HOW TO COMPLETE THIS TASK:
The answer must consist of each line below that contains the word "magazynu", copied in full.

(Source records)
##########
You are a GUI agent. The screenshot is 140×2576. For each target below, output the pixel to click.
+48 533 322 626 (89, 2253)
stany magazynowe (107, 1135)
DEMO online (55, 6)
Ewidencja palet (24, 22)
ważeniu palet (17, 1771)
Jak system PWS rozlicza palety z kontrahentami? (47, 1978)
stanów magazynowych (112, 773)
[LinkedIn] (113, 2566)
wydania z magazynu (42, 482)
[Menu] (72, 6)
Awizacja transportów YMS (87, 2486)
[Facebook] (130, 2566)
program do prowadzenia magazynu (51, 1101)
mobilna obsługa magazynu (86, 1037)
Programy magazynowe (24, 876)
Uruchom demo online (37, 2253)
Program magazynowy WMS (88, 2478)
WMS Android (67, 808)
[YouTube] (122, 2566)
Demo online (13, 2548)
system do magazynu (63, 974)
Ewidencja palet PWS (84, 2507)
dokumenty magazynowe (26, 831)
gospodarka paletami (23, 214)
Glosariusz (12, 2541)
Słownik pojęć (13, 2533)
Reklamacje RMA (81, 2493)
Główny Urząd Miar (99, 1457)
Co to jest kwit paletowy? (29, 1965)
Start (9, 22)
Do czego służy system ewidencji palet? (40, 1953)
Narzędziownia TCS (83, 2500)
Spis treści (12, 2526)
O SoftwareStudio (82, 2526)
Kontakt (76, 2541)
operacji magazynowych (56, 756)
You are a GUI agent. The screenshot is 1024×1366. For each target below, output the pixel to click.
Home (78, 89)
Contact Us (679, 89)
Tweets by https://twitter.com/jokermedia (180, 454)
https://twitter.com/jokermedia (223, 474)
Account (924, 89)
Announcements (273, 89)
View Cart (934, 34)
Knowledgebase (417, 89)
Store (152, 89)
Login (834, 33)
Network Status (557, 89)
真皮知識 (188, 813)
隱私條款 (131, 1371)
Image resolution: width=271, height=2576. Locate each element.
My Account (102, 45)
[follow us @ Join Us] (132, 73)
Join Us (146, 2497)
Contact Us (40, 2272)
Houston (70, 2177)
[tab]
##########
RESULT FOR THIS EXERCISE:
wydania z magazynu (42, 482)
program do prowadzenia magazynu (51, 1101)
mobilna obsługa magazynu (86, 1037)
system do magazynu (63, 974)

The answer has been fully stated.